MySQL implemented a sophisticated access control and privilege system to allow you to create comprehensive access rules for handling client operations and prevent unauthorized clients from accessing the database system.
The MySQL access control has two stages when a client connects to the server:
- Connection verification: A client, which wants to connect to the MySQL database server, needs to have a valid username and password. In addition, the host, which the client connects from, has to be match with the host in the MySQL grant table.
- Request verification: Once a connection established successfully, MySQL checks the privileges to verify whether the client has sufficient privileges. It is possible to check privilege at database, table, and even field level.
There is a database called mysql is created automatically by MySQL installer. The mysql database contains five main grant tables:
- user: contains user account and global privileges columns. MySQL uses this table to either accept or reject connection from a host. A privilege granted in user table is effective to all databases on the server.
- db: contains database level privileges. MySQL uses this db table to determine which database user can access from which host.
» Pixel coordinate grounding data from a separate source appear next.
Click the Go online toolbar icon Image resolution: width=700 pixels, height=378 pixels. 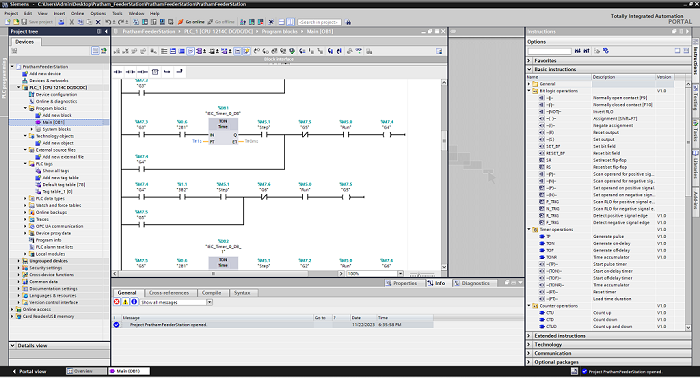click(x=191, y=21)
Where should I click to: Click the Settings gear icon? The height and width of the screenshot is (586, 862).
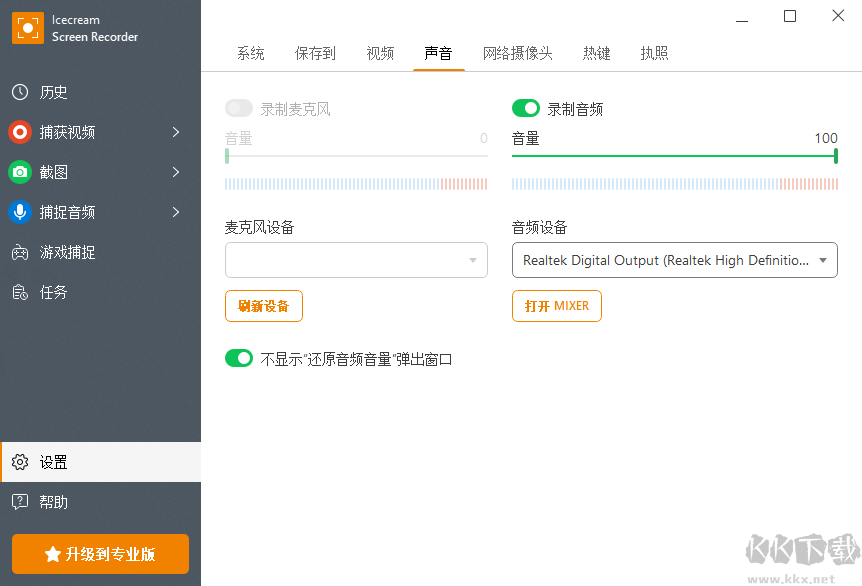(20, 462)
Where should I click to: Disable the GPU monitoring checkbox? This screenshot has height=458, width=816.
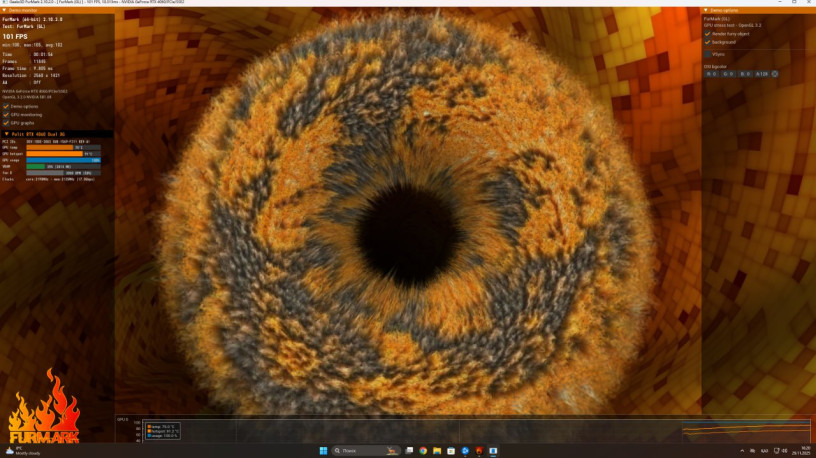pyautogui.click(x=6, y=114)
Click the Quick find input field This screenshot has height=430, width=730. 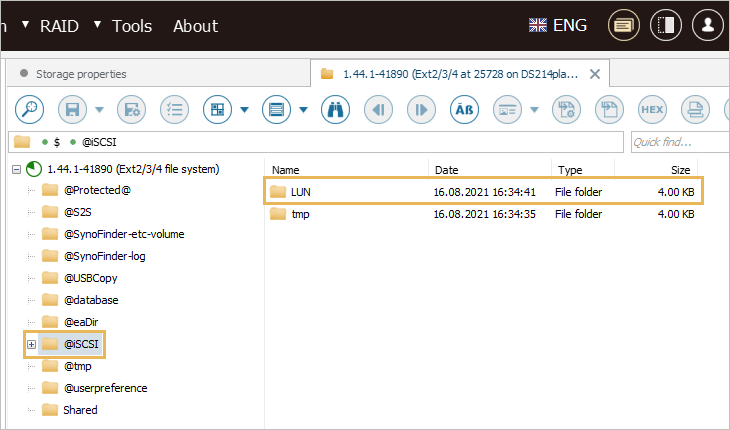click(678, 142)
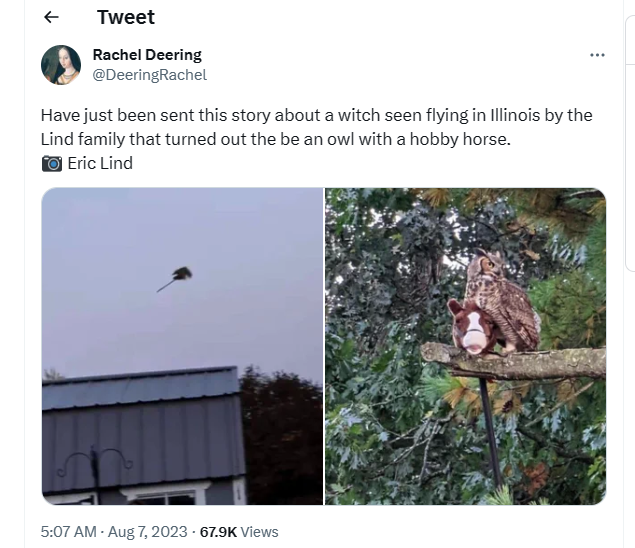Click the Tweet page heading
Image resolution: width=635 pixels, height=548 pixels.
point(126,17)
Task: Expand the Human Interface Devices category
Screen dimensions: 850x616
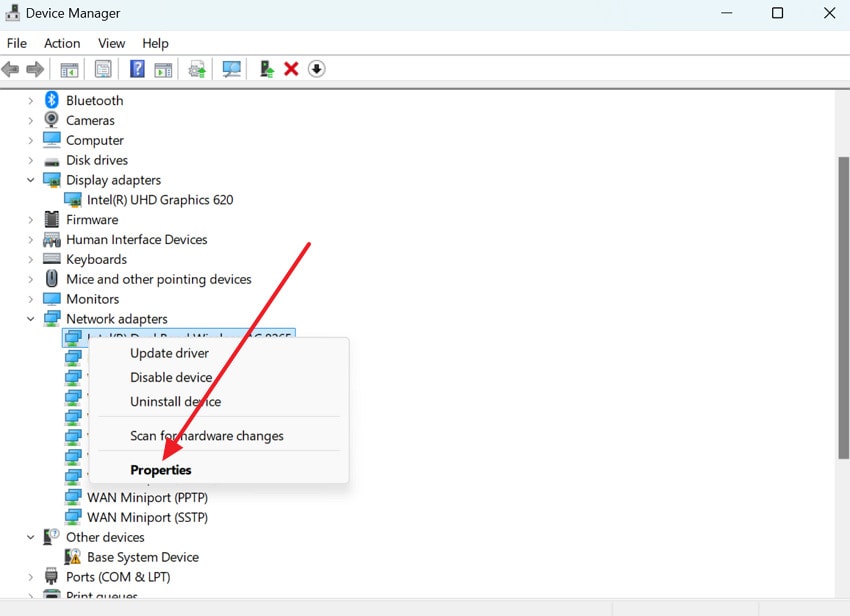Action: click(31, 239)
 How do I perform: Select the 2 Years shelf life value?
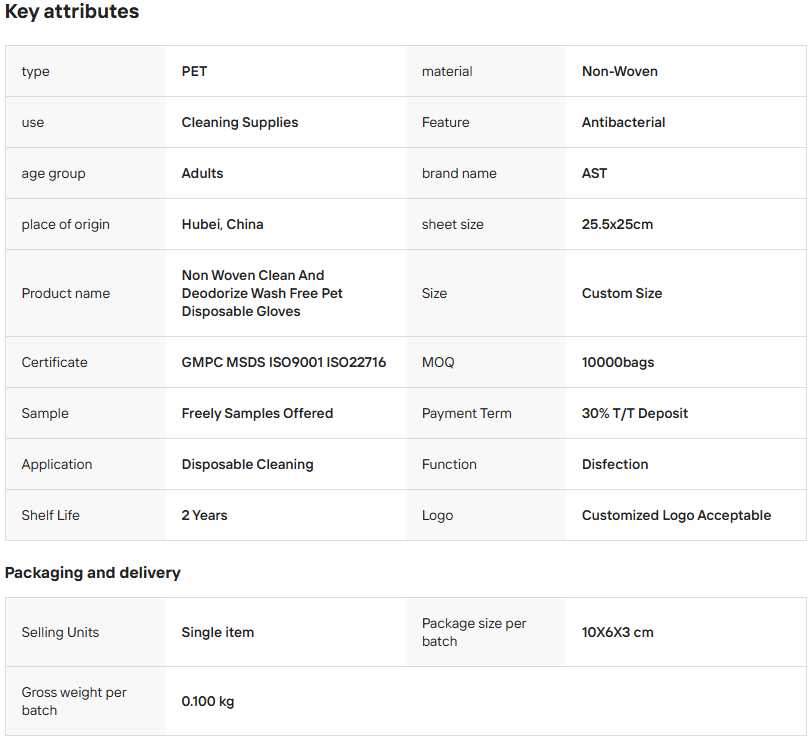click(x=204, y=515)
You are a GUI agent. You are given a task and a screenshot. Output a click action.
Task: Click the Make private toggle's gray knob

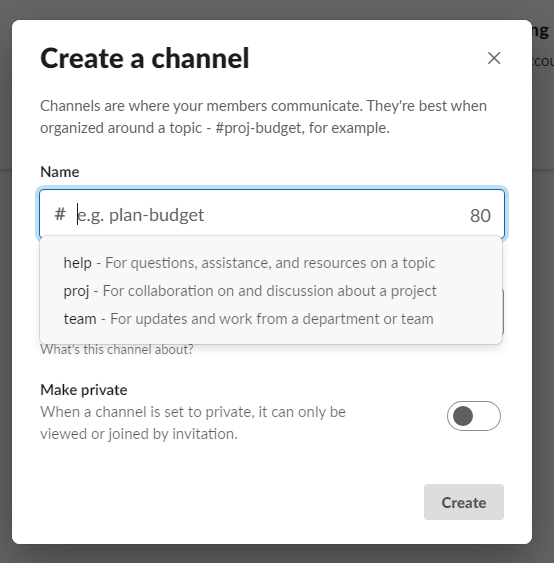pyautogui.click(x=463, y=416)
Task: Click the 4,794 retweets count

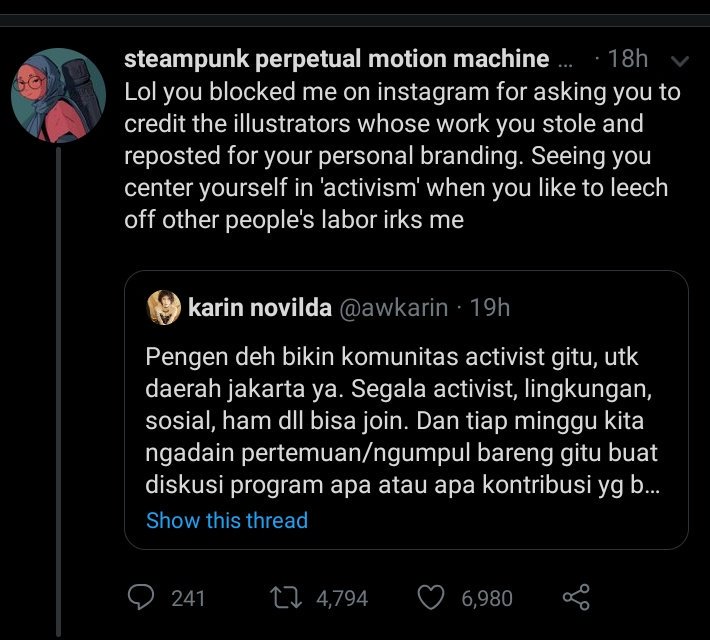Action: [x=342, y=598]
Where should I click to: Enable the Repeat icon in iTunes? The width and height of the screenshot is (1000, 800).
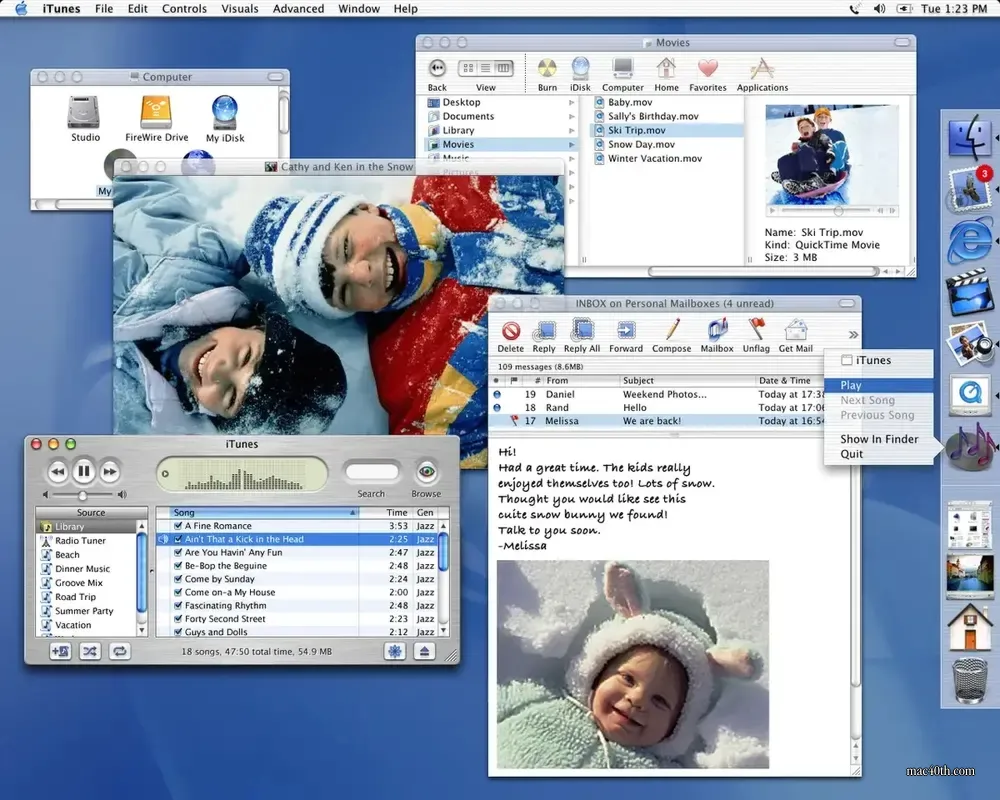click(119, 650)
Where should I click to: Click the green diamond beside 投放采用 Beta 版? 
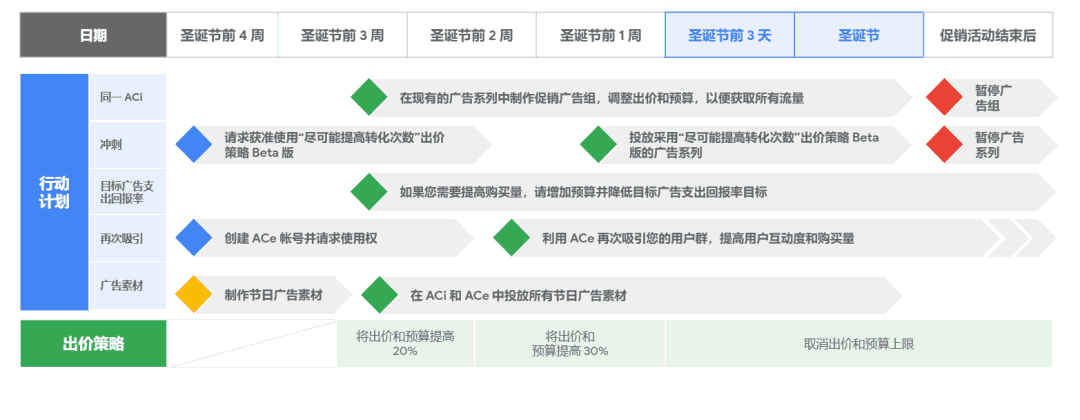point(598,144)
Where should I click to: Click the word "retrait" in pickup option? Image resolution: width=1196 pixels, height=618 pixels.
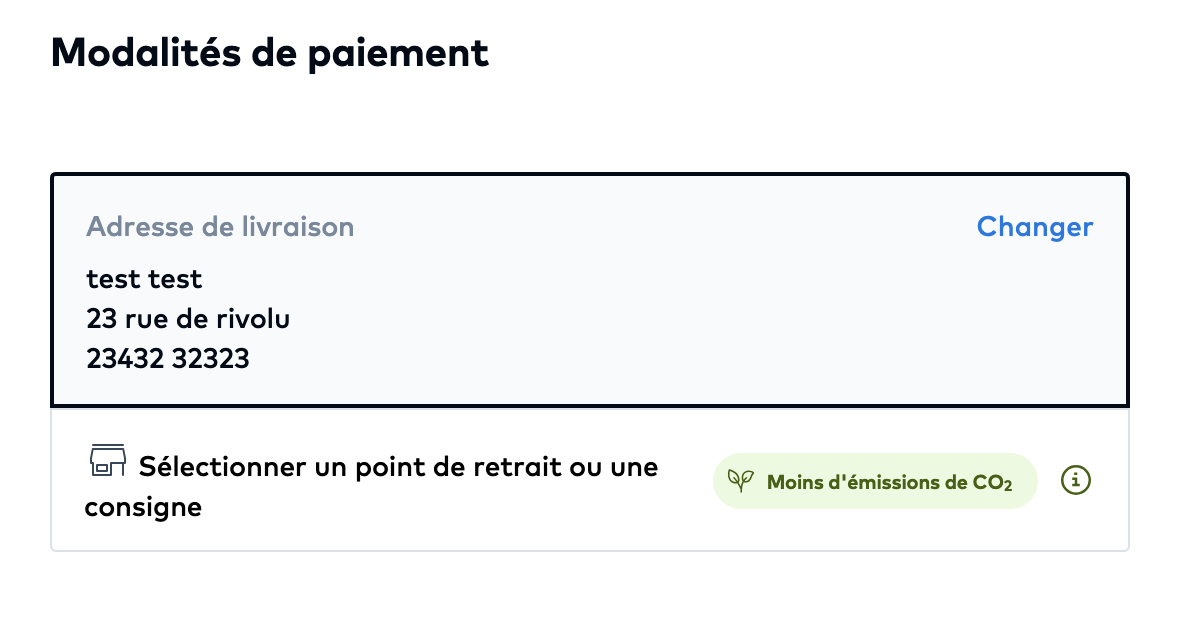[512, 466]
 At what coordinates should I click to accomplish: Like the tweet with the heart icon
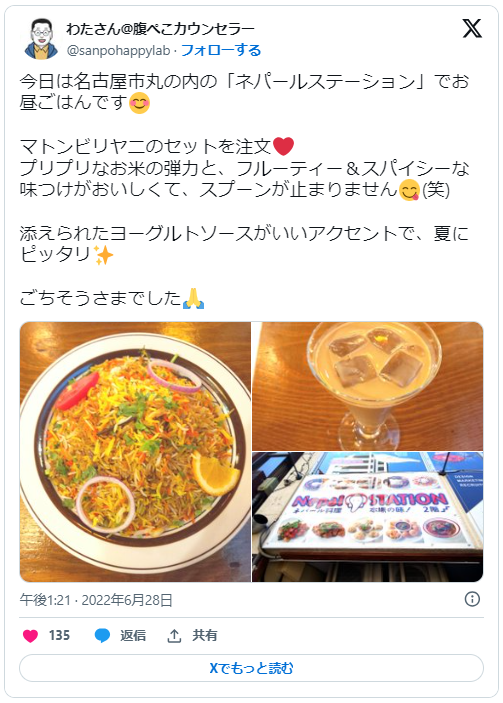point(30,636)
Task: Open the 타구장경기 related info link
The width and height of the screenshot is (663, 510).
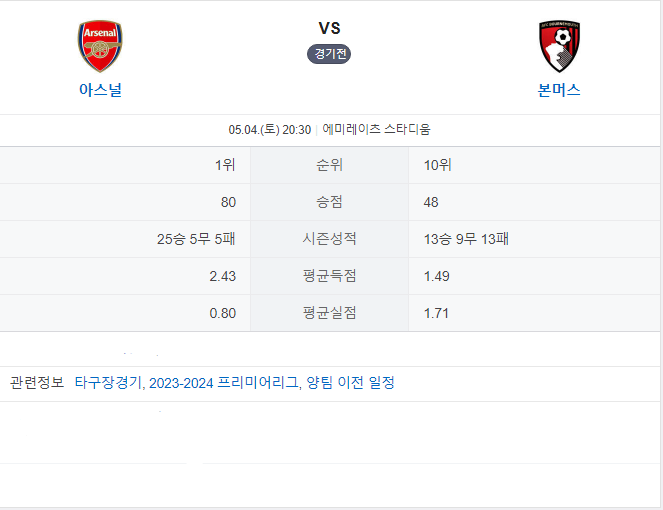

A privilege granted at database level in db table applies to the database and all objects belong to that database such as table, view, stored procedures.
- table_priv and columns_priv: contains table and column level privileges. A privilege granted in table_priv table applies to the table and all its columns while a privilege granted in columns_priv table applies only to a specific column.
- procs_priv: contains function and stored procedure privileges
All of privileges of MySQL are controlled by those grant tables. And from those grant tables you can create flexible access rules to meet your requirements.